Indian scientists will have access to the existing telescopes operated by Caltech, the nodal institution for TMT. The TMT project is an international partnership among Caltech, the University of California and the Association of Canadian Universities for Research in Astronomy.
The National Astronomical Observatory (NAO) of Japan joined TMT as a collaborating institution in 2008. The National Astronomical Observatories of the Chinese Academy of Sciences joined TMT with the observer status in November 2009.
The TMT was proposed by American scientists after the enormous success of the first new technology telescope, the twin 10 m Keck Telescope, on Mauna Kea. The TMT's primary mirror builds on the technological and operational heritage of Keck.
Like existing ground-based observatories, TMT will be capable of observations with a spatial resolution limited by the natural turbulence of the earth's atmosphere. The TMT will be able to observe objects nine times fainter than Keck in an equal amount of time.

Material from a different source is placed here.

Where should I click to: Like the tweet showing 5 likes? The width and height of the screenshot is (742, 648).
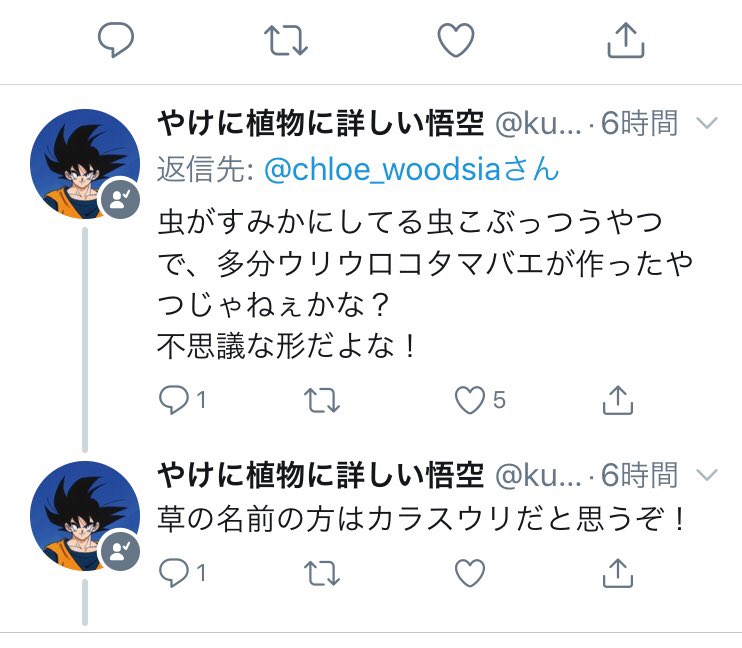(x=470, y=401)
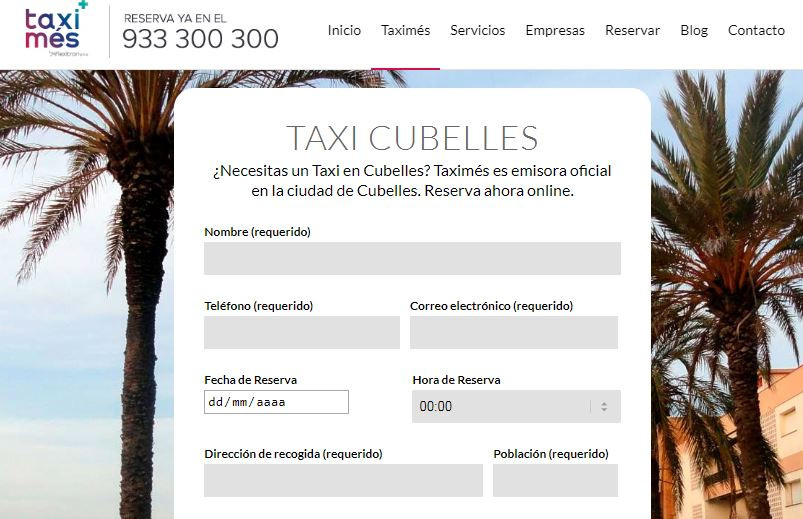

However, it will be the first ground-based telescope with Adaptive Optics (AO) as an integral system element. AO denotes systems designed to sense atmosphere turbulence in real time, correct the optical beam of the telescope to remove its effect and enable true diffraction-limiting image on the ground. For any astronomical observations, this is equivalent to observing at a fraction of the cost of a space-based observatory like the Hubble Space Telescope (HST).
According to the arrangement, Indian scientists will get a percentage of the observational time proportional to the percentage of the total project cost that the Indian government would be willing to bear. The next steps in the Indian decision-making process would involve an in-principle decision of the Union Cabinet on the extent of contribution and a decision on the mode of financing the pledged amount. Though the final project cost is not yet clear, it is likely to be in the region of $1 billion. The project has, as of now, completed its $77 m design development phase with$50 m from the Gordon and Betty Moore Foundation and $22 m from Canada. The project has now entered its early construction phase, thanks to an additional $200 m pledge from the Foundation. Caltech and University of California have agreed to raise matching funds of $50 m bringing the current construction investment to $300 m. Canadian partners propose to supply the enclosure, the telescope structure and the first light adaptive optics.